PhD student with the Human Centred Technology Research Centre, University of Canberra, Australia
James.Ireland.PhD@gmail.com
The Synthetic Operating Room Table (SORT) dataset (Ireland et al. 2022) is a largescale computer vision focused on instance counting, segmentation and localisation surgical instrument depictions placed on a table. Each class contains two different 3D representations equally likely to be present for a given instance, with exception of the container class that leverages three different 3D models. In total, we generated 89,838 images, split into 60% training (53,906), 20% validation (17,965), and 20% test (17,967), containing 365,469, 121,951 and 122,142 separate object instances, respectively.
The depictions contained are rendered using the Unreal game engine and annotated leveraging the UnrealCV plugin. SORT contains one container class, one material class (gauze) and six instrument classes namely, forceps, scalpels, pincettes (tweezers), syringes, periotomes, and scissors. To aid in generalisability, each class contains two different 3D representations equally likely to be present for a given instance, with exception of the container class that leverages three different 3D models.
Multi-Sensor Multi-Instrument (MSMI) was recorded in the Human Centred Technology Research Cluster’s Human Observation Laboratory at the University of Canberra (UC), being a 6.65m X 5.97m X 2.99m room, with controlled sound and lighting, for the purpose of Affective computing and HRI studies, but was repurposed for the study of medical instrument instances.MSMI, is foremost the real-world counterpart to the Synthetic Operating Room Table (SORT) dataset, enabling the evaluation of real-world instrument depiction counting analysis. However, MSMI is not solely just a one-for-one real-world analogy for SORT, the dataset expands its functionality by containing both depictions from various points of view (POV) within the scene and different sensors capturing these depictions, hence the multi-sensor part in the title.

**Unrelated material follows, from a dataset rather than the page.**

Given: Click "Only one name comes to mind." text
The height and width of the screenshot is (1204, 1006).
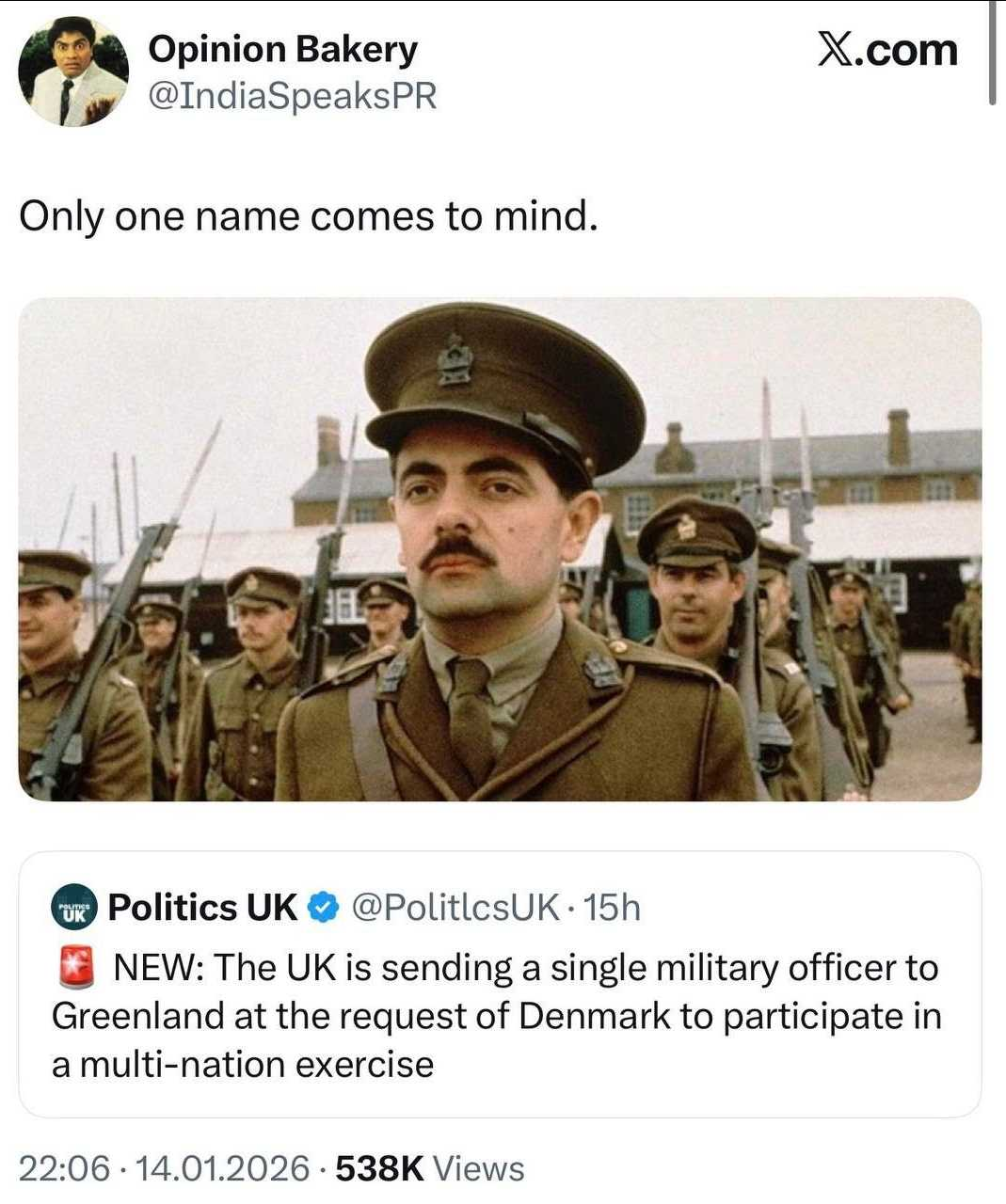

In total, MSMI contains 9 temporally synced video feeds each recording a given session at different positions within the room, with two different sensor types, CMOS from the Axis F1015 & the Nikon D3500 and IR from the Intel D315. There is a total of one hundred 15 to 30-minute sessions, in which multiple instruments were placed onto the two tables, interacted with, moved between these surfaces, occasionally dropped, intentionally carried out of the scene and in some cases brought back to be placed on one of the two tables.
Unfortunately due to time and resource constraints, as the lead author was sole annotator, only 56 of the initial one hundred sessions have been annotated once per 5 or so frames. While these depictions are not of any surgical operation, featuring only one human subject placing the instruments upon the table, attempts were made to make the placement of instances as varied as possible, given these limitations. Namely, the person being observed, the lead author, tried their best to vary interactions, via their handedness (left vs. right), movement speed, hand coverings (bare skin vs. white gloves vs. purple gloves) and targeted placement (neat individual tool layout vs. messy piles unthoughtfully dumped).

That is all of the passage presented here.